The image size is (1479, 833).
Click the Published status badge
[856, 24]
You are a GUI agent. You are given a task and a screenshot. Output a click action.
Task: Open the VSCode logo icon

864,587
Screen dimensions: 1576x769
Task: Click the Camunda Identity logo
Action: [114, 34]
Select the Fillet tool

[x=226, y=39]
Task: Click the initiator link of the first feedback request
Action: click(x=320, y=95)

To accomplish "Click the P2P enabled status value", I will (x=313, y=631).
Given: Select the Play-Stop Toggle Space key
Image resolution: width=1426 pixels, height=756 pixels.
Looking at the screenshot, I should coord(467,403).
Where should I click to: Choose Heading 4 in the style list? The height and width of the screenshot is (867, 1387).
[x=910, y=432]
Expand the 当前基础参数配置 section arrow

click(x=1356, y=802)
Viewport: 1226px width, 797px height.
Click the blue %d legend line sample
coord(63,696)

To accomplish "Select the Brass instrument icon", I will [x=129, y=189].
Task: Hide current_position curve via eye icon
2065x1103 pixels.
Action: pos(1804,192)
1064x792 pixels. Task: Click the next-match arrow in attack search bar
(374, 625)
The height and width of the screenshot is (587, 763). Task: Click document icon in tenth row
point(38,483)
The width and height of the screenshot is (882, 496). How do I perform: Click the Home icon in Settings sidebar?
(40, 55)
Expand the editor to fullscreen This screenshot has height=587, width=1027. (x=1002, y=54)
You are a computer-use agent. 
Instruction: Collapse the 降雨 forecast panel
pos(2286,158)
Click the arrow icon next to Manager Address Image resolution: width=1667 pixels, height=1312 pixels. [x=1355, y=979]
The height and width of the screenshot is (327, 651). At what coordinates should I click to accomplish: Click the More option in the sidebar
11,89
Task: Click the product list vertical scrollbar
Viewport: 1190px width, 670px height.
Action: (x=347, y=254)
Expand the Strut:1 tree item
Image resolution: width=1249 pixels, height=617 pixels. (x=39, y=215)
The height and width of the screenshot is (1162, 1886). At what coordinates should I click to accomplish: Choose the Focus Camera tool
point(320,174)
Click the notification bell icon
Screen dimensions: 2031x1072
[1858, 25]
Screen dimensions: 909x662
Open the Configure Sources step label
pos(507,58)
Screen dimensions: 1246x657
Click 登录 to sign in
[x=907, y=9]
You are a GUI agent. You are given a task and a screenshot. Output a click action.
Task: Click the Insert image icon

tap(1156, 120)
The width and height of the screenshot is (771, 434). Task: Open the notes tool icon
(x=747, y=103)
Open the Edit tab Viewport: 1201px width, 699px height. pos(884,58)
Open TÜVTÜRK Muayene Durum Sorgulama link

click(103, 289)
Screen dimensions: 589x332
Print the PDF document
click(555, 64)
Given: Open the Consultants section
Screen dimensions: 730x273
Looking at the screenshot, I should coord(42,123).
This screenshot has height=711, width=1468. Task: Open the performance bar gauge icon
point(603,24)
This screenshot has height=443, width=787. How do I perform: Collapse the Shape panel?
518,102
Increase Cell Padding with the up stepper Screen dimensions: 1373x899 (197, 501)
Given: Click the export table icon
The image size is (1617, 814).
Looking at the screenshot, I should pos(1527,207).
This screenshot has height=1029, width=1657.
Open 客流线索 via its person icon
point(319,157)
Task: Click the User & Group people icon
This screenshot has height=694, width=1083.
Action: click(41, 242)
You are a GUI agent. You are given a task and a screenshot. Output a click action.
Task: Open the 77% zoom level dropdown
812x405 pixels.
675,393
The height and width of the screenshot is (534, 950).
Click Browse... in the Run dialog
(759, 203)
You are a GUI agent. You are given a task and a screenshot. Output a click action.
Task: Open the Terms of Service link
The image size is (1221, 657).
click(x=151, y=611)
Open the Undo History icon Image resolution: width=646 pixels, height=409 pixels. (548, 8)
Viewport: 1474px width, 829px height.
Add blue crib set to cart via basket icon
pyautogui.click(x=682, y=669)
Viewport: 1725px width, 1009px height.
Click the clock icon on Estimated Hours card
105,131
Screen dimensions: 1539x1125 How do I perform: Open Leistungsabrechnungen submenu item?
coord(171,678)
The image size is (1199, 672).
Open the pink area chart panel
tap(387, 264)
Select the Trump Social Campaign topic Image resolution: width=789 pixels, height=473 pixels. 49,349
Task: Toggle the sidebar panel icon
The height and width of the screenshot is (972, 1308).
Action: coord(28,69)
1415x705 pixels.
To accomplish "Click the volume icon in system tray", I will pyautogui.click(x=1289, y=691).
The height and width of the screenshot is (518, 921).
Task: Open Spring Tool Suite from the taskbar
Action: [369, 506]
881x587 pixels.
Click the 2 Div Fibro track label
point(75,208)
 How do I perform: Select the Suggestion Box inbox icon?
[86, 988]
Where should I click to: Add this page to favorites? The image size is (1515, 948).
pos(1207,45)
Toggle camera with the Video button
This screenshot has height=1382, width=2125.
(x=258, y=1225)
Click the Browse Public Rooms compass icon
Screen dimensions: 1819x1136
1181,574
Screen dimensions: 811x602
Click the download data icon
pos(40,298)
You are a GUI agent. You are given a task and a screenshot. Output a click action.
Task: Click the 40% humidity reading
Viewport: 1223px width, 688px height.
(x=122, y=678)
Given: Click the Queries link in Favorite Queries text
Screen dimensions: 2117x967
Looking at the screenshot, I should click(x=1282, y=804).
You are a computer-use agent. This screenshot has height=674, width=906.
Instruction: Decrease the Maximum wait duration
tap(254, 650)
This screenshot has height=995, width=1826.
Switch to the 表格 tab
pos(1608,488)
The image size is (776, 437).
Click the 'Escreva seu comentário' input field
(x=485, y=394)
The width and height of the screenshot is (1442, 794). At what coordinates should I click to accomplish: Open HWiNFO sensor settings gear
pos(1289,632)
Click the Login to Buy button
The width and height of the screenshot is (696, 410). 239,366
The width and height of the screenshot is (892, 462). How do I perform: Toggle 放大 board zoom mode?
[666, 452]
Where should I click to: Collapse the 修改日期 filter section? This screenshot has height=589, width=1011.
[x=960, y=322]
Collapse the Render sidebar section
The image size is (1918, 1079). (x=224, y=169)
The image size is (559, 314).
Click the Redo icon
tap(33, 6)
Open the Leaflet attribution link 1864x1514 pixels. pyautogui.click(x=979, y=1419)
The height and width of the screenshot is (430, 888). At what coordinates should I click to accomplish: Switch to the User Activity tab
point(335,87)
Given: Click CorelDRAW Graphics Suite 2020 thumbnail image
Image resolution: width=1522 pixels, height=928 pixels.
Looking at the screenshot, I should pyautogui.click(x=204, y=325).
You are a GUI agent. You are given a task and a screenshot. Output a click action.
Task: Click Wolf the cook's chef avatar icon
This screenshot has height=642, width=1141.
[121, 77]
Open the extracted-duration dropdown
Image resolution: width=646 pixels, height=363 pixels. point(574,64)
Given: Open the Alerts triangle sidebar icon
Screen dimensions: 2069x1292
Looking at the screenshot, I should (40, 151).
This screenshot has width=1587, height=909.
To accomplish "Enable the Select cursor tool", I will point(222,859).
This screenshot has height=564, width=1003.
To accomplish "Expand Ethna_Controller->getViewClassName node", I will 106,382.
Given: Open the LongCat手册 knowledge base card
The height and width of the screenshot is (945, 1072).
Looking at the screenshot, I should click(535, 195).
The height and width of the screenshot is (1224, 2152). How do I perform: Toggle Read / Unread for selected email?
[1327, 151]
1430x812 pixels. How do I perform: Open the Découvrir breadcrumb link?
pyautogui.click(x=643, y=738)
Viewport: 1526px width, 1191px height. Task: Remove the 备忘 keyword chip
---*---
▶ _Exercise goal_: Among the records above, repeat exactly the line with "Task: Click Wolf the cook's chef avatar icon", the line with "This screenshot has width=1587, height=909.", and every line in between, and only those.

▶ _Expected answer_:
Task: Click Wolf the cook's chef avatar icon
This screenshot has height=642, width=1141.
[121, 77]
Open the extracted-duration dropdown
Image resolution: width=646 pixels, height=363 pixels. point(574,64)
Given: Open the Alerts triangle sidebar icon
Screen dimensions: 2069x1292
Looking at the screenshot, I should (40, 151).
This screenshot has width=1587, height=909.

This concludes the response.